§ EXERCISE BRIEF: Please repeat the records exactly from their first line, finishing at the line containing "1058x941 pixels." and including it.
-*-
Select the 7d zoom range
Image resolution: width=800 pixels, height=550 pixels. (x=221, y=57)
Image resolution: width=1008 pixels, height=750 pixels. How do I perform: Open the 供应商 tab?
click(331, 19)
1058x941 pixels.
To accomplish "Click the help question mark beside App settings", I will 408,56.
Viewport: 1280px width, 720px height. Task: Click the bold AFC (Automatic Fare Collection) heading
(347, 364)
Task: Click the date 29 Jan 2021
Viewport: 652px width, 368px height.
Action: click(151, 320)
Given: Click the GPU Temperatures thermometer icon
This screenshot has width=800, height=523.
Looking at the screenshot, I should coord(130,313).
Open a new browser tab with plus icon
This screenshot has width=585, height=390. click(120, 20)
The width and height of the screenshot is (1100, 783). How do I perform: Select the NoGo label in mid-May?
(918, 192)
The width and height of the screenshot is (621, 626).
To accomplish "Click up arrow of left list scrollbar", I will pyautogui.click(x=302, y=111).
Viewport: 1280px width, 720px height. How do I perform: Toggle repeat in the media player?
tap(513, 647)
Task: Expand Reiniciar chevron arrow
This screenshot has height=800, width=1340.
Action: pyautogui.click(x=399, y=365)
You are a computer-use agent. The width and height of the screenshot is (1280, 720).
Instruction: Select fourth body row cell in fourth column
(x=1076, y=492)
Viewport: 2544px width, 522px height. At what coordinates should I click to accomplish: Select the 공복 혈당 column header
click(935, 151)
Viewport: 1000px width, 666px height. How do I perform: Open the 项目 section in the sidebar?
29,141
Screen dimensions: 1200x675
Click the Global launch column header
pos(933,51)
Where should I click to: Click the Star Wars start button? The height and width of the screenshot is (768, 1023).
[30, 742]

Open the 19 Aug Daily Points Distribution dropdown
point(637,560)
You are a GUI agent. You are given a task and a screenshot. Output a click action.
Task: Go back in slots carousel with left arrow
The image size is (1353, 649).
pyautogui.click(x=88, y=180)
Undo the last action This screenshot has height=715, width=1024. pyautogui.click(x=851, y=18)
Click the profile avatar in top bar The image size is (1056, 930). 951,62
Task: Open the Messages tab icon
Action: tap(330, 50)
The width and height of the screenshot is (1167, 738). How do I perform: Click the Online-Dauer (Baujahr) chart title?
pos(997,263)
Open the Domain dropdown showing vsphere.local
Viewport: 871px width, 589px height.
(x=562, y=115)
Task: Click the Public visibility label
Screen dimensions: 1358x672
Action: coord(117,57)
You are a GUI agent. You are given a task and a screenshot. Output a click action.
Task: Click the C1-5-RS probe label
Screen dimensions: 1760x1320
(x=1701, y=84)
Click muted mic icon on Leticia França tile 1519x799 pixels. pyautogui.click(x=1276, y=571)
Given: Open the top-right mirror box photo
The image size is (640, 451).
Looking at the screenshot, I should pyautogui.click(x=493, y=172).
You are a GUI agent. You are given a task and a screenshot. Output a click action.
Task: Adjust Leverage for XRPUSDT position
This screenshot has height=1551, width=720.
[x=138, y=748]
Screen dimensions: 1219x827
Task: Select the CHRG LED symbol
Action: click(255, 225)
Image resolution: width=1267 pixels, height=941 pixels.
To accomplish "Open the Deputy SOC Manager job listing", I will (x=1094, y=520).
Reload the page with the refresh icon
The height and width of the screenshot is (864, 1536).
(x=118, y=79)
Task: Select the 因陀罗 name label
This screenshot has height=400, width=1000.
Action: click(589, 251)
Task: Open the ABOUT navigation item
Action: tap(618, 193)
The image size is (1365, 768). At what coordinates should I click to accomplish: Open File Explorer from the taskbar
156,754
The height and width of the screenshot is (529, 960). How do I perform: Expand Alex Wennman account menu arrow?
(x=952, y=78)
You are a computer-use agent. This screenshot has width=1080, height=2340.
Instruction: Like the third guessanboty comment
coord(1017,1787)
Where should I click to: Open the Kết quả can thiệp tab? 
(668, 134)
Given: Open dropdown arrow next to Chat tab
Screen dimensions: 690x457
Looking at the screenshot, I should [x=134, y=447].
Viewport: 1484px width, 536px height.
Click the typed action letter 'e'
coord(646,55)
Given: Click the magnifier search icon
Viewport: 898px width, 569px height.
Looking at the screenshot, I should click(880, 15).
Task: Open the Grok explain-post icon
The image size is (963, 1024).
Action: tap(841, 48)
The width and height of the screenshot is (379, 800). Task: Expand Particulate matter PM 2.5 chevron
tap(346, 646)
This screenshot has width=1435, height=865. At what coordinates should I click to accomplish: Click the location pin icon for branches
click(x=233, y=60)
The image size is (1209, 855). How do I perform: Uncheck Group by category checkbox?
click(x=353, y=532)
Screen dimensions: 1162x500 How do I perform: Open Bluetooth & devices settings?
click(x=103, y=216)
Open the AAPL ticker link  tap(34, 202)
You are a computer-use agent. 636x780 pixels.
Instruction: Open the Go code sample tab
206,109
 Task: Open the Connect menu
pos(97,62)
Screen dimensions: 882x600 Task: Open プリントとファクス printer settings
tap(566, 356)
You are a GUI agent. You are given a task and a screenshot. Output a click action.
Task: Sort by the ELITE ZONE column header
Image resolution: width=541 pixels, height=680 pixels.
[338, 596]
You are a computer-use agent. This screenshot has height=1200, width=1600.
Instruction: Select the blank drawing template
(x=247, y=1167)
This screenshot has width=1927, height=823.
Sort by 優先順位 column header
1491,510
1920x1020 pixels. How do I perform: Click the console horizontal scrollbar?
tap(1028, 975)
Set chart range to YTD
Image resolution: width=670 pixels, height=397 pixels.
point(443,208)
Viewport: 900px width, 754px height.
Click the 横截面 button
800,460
-*-
§ ANSWER BOX:
Select the 7d zoom range
Image resolution: width=800 pixels, height=550 pixels. (x=221, y=57)
Image resolution: width=1008 pixels, height=750 pixels. How do I perform: Open the 供应商 tab?
click(331, 19)
1058x941 pixels.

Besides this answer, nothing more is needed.